### TASK INSTRUCTIONS
Print the listing in full, exactly as it stands.

(DATA EXTRACT)

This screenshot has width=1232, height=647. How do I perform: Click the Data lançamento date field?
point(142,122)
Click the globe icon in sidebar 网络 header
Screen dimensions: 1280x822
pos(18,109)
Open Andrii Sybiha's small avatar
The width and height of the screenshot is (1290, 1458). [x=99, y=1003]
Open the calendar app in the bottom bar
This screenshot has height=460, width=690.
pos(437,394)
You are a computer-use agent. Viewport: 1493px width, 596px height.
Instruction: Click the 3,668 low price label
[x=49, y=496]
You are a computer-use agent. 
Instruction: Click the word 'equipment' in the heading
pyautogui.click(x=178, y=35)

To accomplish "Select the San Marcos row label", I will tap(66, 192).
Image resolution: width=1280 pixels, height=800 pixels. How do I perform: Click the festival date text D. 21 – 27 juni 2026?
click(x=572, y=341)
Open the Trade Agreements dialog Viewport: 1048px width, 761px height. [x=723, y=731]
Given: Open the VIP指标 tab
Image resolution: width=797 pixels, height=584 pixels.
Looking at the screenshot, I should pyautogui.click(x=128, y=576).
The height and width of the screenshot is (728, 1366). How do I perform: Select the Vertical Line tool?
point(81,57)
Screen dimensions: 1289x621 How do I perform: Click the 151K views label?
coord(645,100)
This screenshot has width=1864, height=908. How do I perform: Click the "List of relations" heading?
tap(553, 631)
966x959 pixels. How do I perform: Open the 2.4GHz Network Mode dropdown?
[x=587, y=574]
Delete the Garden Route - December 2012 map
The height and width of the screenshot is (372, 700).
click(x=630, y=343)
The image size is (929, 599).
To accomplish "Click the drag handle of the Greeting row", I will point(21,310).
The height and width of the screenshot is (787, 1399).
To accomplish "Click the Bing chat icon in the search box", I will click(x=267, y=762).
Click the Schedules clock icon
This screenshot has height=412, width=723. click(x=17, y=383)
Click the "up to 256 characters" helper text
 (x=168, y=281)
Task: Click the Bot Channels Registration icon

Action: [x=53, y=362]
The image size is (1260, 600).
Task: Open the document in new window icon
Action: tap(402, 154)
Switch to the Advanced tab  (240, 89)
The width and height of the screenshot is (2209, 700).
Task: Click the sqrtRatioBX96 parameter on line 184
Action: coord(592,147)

(End DATA EXTRACT)

### EXERCISE SOLUTION
This screenshot has width=1232, height=647. How do I perform: Click the Data lançamento date field?
point(142,122)
Click the globe icon in sidebar 网络 header
Screen dimensions: 1280x822
pos(18,109)
Open Andrii Sybiha's small avatar
The width and height of the screenshot is (1290, 1458). [x=99, y=1003]
Open the calendar app in the bottom bar
This screenshot has height=460, width=690.
pos(437,394)
You are a computer-use agent. Viewport: 1493px width, 596px height.
Instruction: Click the 3,668 low price label
[x=49, y=496]
You are a computer-use agent. 
Instruction: Click the word 'equipment' in the heading
pyautogui.click(x=178, y=35)

To accomplish "Select the San Marcos row label", I will tap(66, 192).
Image resolution: width=1280 pixels, height=800 pixels. How do I perform: Click the festival date text D. 21 – 27 juni 2026?
click(x=572, y=341)
Open the Trade Agreements dialog Viewport: 1048px width, 761px height. [x=723, y=731]
Given: Open the VIP指标 tab
Image resolution: width=797 pixels, height=584 pixels.
Looking at the screenshot, I should pyautogui.click(x=128, y=576).
The height and width of the screenshot is (728, 1366). How do I perform: Select the Vertical Line tool?
point(81,57)
Screen dimensions: 1289x621 How do I perform: Click the 151K views label?
coord(645,100)
This screenshot has width=1864, height=908. How do I perform: Click the "List of relations" heading?
tap(553, 631)
966x959 pixels. How do I perform: Open the 2.4GHz Network Mode dropdown?
[x=587, y=574]
Delete the Garden Route - December 2012 map
The height and width of the screenshot is (372, 700).
click(x=630, y=343)
The image size is (929, 599).
To accomplish "Click the drag handle of the Greeting row", I will point(21,310).
The height and width of the screenshot is (787, 1399).
To accomplish "Click the Bing chat icon in the search box", I will click(x=267, y=762).
Click the Schedules clock icon
This screenshot has height=412, width=723. click(x=17, y=383)
Click the "up to 256 characters" helper text
 (x=168, y=281)
Task: Click the Bot Channels Registration icon

Action: [x=53, y=362]
The image size is (1260, 600).
Task: Open the document in new window icon
Action: tap(402, 154)
Switch to the Advanced tab  (240, 89)
The width and height of the screenshot is (2209, 700).
Task: Click the sqrtRatioBX96 parameter on line 184
Action: coord(592,147)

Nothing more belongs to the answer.